> [Exercise instructions]: Give back an exact copy of the lines in the records below, from the line that has "Instruction: Click the Sign out link" through the line that has "Click the One-way", and nothing besides.
(Exercise input)
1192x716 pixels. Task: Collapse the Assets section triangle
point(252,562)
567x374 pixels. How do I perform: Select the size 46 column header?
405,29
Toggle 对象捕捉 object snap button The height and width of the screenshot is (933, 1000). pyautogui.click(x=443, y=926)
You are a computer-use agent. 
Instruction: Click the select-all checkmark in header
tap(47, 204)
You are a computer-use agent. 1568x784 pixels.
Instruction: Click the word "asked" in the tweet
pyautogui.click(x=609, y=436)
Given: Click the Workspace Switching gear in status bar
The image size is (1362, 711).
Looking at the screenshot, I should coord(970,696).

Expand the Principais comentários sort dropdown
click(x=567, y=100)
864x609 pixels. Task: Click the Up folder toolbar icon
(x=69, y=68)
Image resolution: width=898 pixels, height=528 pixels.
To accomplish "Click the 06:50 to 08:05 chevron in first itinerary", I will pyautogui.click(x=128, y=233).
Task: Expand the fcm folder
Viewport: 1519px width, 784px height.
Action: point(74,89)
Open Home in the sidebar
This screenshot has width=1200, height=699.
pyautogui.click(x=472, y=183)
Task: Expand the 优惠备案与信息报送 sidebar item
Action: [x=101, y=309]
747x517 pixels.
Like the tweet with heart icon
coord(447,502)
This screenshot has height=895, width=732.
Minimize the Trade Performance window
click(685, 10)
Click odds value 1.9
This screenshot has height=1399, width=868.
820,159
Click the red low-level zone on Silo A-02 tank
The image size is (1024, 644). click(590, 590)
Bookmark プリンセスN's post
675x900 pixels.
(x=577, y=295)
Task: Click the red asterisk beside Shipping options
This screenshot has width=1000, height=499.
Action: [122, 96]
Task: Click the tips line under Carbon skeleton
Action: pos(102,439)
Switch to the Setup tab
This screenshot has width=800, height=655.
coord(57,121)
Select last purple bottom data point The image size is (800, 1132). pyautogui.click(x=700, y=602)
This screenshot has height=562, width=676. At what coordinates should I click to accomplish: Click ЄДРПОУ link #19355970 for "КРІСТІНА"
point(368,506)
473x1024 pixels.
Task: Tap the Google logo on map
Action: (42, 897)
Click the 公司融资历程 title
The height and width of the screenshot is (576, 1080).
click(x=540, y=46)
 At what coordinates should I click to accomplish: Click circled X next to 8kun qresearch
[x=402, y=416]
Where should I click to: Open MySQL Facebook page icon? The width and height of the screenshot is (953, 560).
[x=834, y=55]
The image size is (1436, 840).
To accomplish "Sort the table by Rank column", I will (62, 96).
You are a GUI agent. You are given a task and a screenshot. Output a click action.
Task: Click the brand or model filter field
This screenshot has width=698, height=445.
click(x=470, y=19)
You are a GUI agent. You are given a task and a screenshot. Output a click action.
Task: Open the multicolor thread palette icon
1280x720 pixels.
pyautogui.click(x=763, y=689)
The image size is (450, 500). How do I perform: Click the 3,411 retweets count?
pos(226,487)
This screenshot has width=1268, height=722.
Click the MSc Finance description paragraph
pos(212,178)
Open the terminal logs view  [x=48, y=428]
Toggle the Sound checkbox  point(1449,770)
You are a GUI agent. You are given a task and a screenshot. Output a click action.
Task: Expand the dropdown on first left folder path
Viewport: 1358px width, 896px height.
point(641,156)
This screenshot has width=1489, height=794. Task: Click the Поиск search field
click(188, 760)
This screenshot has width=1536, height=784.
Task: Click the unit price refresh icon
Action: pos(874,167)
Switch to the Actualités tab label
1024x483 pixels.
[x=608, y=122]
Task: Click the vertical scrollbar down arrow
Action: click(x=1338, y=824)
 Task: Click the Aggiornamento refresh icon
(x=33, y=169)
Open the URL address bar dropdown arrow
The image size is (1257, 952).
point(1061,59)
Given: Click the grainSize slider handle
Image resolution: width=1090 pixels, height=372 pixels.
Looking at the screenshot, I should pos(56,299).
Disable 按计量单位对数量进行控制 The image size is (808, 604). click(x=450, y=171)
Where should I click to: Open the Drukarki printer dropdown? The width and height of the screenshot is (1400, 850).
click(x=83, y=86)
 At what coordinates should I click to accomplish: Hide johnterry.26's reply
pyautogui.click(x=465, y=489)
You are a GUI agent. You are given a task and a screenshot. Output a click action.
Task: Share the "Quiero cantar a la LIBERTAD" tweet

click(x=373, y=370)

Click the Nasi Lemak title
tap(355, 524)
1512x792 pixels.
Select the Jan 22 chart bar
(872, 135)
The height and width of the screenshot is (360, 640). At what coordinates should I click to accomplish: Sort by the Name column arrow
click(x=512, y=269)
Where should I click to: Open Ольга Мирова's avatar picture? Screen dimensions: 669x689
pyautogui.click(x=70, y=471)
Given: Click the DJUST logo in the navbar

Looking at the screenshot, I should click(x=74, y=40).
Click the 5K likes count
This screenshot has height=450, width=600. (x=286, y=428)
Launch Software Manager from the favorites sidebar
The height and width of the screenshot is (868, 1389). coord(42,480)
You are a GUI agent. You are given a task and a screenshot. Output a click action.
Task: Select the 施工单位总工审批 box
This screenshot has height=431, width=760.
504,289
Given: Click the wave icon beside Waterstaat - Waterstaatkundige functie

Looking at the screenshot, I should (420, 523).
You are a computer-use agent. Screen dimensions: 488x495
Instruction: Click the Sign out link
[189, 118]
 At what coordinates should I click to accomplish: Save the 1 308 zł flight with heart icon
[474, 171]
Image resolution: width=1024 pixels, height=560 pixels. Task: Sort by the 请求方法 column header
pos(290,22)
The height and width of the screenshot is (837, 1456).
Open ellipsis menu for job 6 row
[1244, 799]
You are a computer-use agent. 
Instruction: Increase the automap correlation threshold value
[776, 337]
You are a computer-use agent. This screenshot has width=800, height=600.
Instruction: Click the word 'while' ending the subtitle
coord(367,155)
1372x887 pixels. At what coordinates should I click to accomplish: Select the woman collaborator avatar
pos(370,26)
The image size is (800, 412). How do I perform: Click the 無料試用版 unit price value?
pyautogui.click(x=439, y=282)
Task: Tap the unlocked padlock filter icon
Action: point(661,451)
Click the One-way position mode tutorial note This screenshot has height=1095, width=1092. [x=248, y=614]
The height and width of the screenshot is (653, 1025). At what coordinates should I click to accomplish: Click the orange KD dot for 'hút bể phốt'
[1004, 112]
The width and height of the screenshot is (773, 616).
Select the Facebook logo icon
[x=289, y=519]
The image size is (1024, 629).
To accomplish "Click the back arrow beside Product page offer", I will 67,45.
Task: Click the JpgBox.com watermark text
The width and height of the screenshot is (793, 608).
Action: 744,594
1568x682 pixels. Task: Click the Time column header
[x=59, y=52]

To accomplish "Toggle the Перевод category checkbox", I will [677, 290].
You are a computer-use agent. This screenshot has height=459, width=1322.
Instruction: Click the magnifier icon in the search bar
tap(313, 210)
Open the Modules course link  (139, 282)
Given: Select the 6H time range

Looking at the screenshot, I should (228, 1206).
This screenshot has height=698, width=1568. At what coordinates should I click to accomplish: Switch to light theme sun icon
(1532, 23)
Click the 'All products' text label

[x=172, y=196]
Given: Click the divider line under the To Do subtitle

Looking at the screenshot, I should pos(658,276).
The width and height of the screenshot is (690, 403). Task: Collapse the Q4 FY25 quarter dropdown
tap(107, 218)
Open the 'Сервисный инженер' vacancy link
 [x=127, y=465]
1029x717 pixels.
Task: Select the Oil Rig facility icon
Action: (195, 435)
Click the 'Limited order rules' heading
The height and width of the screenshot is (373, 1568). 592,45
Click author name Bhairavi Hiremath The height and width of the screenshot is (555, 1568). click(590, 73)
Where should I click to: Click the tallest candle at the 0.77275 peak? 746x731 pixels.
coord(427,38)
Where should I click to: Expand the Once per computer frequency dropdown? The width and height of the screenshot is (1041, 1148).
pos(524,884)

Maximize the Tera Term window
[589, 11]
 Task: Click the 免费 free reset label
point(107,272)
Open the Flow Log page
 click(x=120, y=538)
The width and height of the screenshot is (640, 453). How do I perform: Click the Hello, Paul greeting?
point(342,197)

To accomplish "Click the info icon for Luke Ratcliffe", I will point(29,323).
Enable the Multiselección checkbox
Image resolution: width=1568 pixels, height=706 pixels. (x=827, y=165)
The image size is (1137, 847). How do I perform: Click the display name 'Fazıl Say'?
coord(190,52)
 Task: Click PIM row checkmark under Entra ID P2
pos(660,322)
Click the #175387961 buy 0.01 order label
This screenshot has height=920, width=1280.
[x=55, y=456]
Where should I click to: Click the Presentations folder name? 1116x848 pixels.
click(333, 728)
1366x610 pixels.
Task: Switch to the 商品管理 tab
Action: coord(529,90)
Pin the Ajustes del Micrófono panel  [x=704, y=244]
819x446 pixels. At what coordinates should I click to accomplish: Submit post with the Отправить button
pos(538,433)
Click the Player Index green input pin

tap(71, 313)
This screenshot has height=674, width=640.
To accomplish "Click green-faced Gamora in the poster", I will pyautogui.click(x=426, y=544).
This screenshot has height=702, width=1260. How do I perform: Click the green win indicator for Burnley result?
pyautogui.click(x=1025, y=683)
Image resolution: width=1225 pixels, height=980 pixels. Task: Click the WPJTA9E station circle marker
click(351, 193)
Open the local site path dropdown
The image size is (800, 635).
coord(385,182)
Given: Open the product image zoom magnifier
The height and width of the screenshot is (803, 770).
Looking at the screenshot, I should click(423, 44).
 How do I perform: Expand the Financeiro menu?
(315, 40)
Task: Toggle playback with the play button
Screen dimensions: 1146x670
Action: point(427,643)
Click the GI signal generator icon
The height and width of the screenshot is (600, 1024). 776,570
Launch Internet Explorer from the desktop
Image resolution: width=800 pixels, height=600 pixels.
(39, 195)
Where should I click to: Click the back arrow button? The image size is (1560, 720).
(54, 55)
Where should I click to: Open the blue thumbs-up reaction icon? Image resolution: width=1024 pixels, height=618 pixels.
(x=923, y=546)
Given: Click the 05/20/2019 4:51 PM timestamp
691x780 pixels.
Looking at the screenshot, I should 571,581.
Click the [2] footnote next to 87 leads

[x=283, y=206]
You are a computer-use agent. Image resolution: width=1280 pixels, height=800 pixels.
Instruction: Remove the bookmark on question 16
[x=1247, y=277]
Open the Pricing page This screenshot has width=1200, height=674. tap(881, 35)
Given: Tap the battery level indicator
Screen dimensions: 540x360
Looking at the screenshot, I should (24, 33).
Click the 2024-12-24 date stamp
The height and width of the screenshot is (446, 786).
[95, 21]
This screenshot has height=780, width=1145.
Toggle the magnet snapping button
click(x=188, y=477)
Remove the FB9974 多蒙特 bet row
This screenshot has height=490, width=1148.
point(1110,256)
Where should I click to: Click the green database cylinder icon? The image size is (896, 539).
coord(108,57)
(End Exercise input)
> [Your response]:
Instruction: Click the Sign out link
[189, 118]
 At what coordinates should I click to accomplish: Save the 1 308 zł flight with heart icon
[474, 171]
Image resolution: width=1024 pixels, height=560 pixels. Task: Sort by the 请求方法 column header
pos(290,22)
The height and width of the screenshot is (837, 1456).
Open ellipsis menu for job 6 row
[1244, 799]
You are a computer-use agent. 
Instruction: Increase the automap correlation threshold value
[776, 337]
You are a computer-use agent. This screenshot has width=800, height=600.
Instruction: Click the word 'while' ending the subtitle
coord(367,155)
1372x887 pixels. At what coordinates should I click to accomplish: Select the woman collaborator avatar
pos(370,26)
The image size is (800, 412). How do I perform: Click the 無料試用版 unit price value?
pyautogui.click(x=439, y=282)
Task: Tap the unlocked padlock filter icon
Action: point(661,451)
Click the One-way position mode tutorial note This screenshot has height=1095, width=1092. [x=248, y=614]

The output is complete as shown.